Les magasins généraux complètent l’ensemble des mesures extraordinaires destinées à remplacer le crédit éteint et la circulation paralysée. Placés sous la surveillance de l’autorité, ces établissemens recevaient en dépôt les matières premières et les objets fabriqués dont la crise empêchait la vente. Des récépissés extraits de registres à souche, transférant la propriété des dépôts et transmissibles par endossement, étaient remis aux déposans et formaient entre leurs mains une véritable monnaie de papier ayant sa représentation en nature[2]. Les quatre magasins généraux de Paris et ceux établis dans cinquante et une villes des départemens avaient reçu, au commencement de décembre dernier, des marchandises expertisées à une valeur d’environ 70 millions. Mulhouse, Le Hâvre, Nantes, Strasbourg, méritent d’être cités au nombre des places dans lesquelles les magasins ont rendu le plus de services.

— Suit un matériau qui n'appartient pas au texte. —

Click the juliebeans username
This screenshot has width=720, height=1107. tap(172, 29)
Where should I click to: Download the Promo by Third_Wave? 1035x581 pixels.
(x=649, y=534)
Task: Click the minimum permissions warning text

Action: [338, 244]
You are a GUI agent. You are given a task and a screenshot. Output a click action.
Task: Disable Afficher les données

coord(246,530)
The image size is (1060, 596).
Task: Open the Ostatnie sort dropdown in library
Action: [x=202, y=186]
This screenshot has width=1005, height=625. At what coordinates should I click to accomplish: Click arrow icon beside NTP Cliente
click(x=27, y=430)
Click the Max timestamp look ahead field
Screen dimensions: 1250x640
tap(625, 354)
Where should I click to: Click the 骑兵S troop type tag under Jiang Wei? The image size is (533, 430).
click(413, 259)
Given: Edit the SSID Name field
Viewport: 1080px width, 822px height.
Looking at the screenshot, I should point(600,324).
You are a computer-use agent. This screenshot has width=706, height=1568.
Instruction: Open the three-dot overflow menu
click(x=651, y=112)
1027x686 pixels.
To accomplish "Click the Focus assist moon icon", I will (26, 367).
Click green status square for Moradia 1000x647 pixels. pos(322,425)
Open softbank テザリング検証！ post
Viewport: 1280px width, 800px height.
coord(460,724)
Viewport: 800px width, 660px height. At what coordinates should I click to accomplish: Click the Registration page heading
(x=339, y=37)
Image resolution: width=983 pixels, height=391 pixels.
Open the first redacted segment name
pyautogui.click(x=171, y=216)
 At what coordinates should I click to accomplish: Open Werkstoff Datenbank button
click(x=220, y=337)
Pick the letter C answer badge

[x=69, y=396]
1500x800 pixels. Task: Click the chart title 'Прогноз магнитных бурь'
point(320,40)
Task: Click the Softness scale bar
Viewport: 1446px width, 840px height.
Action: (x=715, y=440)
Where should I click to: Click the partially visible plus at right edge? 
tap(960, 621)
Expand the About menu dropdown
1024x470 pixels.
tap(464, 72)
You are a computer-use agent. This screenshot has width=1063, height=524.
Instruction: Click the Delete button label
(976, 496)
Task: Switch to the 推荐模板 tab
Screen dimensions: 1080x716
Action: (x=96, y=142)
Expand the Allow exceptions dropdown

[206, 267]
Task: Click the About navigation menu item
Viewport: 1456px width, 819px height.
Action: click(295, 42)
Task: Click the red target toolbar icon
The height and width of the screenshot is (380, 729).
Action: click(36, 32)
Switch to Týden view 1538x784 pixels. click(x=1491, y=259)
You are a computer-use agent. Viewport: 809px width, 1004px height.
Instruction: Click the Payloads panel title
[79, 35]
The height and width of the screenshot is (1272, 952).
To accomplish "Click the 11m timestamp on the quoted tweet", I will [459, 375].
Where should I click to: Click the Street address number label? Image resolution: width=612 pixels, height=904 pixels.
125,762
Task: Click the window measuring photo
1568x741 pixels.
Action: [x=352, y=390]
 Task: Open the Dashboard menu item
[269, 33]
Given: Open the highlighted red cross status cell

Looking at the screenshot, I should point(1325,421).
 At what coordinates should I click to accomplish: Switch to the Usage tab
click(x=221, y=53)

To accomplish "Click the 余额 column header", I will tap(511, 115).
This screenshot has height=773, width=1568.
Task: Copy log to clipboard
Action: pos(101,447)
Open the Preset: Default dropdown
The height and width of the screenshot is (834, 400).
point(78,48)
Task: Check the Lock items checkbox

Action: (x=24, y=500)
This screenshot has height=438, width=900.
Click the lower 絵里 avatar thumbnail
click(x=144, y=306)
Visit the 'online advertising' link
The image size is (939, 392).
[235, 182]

Sans l’aide donnée par l’état sous la forme d’un crédit artificiel, l’industrie et le commerce seraient tombés dans une faillite à peu près générale ; pas une affaire n’eût été possible. Comptoirs, sous-comptoirs, magasins publics, voilà les pivots autour desquels ont roulé toutes les opérations commerciales. À l’influence de ces établissemens s’est joint le puissant concours de la Banque de France. Si les conditions rigoureuses de son escompte en interdisaient l’accès à l’immense majorité des industriels, la Banque était du moins la source où se ravivaient incessamment les forces des comptoirs nationaux. Cette grande institution a ouvert en outre d’importans crédits à des industries spéciales : les usines métallurgiques des départemens, le commerce des métaux et la fabrication des cuirs à Paris ont largement participé à ces avances[3].

Tous ces moyens de soulagement agissaient sur les intérêts industriels et sur le commerce à l’intérieur de la France. On y joignit des primes pour stimuler l’exportation de certains produits entassés dans les fabriques. Par un arrêté du

  1. Il faut excepter de cette règle le sous-comptoir des entrepreneurs du bâtiment, qui avait reçu dans l’origine, une destination spéciale, et qui a obtenu de l’état pour trois années un prêt gratuit de 500,000 fr., indépendamment d’une garantie de 4,500,000 fr.
  2. La Banque de France a été autorisée à accepter les récépissés en remplacement de la troisième signature, et les comptoirs nationaux ont pu les admettre en remplacement de la seconde.
  3. La Banque de France n’a pas perdu de vue ses propres intérêts. La fusion, des banques locales, convoitée depuis si long-temps, a été le prix principal de son concours après la révolution de février.